The Happy Place is part poignant memoir, part self-help. It’s a quick read, but can have profound long-term effects on your life. What Gosselin does so well in her book is to take the most recent neuroscience research confirming that the brain is capable of change, tell us how she changed her own brain circuits, and then simply explains how the reader can too.
Gosselin recounts how her expectations were creating her reality and how we’re all doing that every day. Once she realized that she was programming her mind with her “words” or “feelings” every morning, she learned to correct the negative programs she was running in order to lead a more happy, healthy and fulfilling life.
“Don’t live as if the present is the past,” she writes. Instead, check in with yourself every morning, asking “How do I feel?” Then she explains how to follow the feeling to its root – usually in childhood to the first time you felt this way. Once you become aware how your brain was “wired” early in childhood and became addicted to certain feelings, you can then choose a better feeling and change your words. Doing this every day for 28 days will rewire your brain, explains Gosselin, so it’s a good daily practice.

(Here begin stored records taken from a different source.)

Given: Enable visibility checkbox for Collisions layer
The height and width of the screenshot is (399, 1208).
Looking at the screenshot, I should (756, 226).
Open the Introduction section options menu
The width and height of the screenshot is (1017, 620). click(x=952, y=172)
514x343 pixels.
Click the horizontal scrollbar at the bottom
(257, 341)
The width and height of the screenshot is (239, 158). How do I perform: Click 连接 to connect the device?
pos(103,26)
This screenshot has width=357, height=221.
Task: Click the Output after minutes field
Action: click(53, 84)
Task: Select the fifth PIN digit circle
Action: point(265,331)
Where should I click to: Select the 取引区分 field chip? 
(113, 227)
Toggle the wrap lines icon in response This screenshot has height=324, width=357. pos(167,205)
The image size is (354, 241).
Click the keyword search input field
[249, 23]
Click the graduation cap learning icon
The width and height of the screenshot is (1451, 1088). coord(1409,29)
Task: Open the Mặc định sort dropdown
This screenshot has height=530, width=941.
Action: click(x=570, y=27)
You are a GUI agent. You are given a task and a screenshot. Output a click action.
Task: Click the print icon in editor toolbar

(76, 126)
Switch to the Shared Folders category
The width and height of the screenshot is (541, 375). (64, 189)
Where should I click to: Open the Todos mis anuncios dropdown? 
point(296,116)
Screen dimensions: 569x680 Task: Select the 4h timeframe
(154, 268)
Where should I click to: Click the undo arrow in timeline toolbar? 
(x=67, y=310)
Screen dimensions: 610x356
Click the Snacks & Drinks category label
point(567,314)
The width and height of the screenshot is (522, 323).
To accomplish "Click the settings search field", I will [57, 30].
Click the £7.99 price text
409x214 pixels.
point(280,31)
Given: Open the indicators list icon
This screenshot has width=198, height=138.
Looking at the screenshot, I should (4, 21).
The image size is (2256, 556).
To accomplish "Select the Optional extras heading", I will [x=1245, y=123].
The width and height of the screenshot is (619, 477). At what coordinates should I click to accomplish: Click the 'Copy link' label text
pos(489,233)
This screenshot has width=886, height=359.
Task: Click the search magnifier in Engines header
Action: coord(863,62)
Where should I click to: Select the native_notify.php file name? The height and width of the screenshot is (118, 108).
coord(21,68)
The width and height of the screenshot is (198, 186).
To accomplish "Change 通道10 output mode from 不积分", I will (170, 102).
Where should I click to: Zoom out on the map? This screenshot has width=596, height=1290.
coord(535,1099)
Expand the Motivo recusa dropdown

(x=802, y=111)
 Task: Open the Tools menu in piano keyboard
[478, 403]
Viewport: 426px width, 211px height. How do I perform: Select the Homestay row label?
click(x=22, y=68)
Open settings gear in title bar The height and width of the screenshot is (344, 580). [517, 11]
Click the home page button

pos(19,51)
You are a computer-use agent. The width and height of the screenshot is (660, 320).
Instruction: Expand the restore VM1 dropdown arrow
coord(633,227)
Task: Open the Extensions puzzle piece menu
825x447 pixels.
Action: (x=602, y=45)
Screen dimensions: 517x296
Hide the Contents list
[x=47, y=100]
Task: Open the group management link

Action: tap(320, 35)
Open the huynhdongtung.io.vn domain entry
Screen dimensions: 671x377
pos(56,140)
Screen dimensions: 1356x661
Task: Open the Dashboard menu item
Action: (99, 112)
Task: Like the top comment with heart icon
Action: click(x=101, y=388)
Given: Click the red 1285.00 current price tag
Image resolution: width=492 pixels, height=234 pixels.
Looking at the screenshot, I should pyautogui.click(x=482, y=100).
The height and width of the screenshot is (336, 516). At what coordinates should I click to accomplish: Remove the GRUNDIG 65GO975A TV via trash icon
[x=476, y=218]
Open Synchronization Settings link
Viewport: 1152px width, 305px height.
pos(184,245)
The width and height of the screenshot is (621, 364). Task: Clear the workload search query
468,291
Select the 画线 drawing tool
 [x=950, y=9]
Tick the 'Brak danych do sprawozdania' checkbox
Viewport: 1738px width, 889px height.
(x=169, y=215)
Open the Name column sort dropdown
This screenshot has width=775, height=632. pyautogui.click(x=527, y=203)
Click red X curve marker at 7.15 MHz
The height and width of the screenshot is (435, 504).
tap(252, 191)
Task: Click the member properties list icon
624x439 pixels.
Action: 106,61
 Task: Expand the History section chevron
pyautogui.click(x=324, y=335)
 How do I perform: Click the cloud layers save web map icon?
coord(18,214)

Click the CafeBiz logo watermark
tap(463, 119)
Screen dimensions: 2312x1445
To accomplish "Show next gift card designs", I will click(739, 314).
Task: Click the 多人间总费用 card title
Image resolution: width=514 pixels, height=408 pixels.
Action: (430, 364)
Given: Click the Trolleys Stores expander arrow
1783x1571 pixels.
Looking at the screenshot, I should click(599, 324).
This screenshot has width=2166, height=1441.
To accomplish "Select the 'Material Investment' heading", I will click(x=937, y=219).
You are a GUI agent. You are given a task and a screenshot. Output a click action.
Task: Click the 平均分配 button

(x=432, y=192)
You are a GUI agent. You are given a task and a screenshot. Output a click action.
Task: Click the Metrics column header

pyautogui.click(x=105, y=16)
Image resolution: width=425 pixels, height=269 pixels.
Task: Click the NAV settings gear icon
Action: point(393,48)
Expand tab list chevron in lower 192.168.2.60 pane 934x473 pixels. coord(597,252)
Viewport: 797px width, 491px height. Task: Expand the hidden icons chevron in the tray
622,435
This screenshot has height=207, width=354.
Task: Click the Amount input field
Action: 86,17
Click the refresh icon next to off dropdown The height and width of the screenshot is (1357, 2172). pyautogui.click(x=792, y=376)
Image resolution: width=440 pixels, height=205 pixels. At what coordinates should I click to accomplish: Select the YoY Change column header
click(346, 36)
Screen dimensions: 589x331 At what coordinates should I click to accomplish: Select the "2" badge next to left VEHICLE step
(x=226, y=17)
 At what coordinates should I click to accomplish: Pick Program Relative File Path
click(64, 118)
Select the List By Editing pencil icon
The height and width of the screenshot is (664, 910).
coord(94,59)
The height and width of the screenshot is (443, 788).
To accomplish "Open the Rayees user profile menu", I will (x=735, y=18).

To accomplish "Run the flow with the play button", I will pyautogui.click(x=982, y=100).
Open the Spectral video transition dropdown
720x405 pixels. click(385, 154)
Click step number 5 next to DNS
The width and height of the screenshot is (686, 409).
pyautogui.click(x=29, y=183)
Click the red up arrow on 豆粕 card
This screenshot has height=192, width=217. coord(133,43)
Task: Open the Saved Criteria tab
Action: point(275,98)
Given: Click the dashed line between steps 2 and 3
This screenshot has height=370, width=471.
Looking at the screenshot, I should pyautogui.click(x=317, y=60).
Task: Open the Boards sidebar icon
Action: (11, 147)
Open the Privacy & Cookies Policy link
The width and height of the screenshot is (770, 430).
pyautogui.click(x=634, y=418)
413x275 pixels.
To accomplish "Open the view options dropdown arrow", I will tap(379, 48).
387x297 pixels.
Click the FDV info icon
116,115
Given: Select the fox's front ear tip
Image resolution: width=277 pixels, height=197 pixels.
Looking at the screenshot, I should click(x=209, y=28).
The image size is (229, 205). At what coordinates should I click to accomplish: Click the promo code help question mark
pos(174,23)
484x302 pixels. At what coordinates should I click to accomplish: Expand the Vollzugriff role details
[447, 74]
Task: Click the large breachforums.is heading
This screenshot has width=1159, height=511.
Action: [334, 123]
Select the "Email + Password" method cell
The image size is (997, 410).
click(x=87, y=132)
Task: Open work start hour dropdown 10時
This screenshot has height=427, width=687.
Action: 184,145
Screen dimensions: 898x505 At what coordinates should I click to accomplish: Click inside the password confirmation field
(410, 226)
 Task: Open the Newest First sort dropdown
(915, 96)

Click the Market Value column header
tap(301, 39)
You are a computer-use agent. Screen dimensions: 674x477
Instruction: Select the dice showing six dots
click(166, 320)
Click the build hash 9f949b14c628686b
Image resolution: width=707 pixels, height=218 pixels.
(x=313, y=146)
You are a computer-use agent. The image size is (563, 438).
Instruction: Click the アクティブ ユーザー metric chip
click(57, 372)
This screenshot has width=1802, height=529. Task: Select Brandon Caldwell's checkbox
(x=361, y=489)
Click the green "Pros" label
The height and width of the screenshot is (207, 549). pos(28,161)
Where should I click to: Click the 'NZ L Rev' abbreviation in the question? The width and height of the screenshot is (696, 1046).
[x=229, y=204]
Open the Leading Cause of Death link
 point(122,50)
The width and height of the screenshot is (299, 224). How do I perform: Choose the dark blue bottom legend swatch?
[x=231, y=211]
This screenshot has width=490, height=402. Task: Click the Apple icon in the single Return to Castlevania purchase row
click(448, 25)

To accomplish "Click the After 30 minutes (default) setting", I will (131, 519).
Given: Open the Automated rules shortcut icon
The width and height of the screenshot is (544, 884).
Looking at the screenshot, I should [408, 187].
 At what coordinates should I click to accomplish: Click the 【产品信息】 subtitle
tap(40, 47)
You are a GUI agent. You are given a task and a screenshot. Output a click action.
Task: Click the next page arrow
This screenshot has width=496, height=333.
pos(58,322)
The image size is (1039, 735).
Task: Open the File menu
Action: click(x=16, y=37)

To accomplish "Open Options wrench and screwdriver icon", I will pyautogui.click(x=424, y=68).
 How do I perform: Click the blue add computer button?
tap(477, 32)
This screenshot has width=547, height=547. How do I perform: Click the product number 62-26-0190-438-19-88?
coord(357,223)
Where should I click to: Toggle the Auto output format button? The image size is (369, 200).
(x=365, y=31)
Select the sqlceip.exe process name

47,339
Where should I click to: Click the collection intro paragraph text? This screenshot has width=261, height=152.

Taking Gosselin’s journey with her as she discovers why she is unhappy, or always feels second-best, and then dramatically changes her life by processing her own feelings, is very inspirational and can guide anyone along the same beautiful path.
The Happy Place is available on Kindle at Amazon.com.
Becca Chopra, author of The Chakra Diaries
Comments on: "Happy I Read This!" (1)
Thanks Becca for a wonderful review of an insightful book. I have the habit of waiting until the day is over until I either think of how I feel or it is thrust into my lap by my behavior, so beginning the day by grounding oneself in the present is such sage advice.
A friend told me that she looked in the mirror one morning and said that “all of a sudden, I looked old, felt old and truly wondered where all that time had gone.”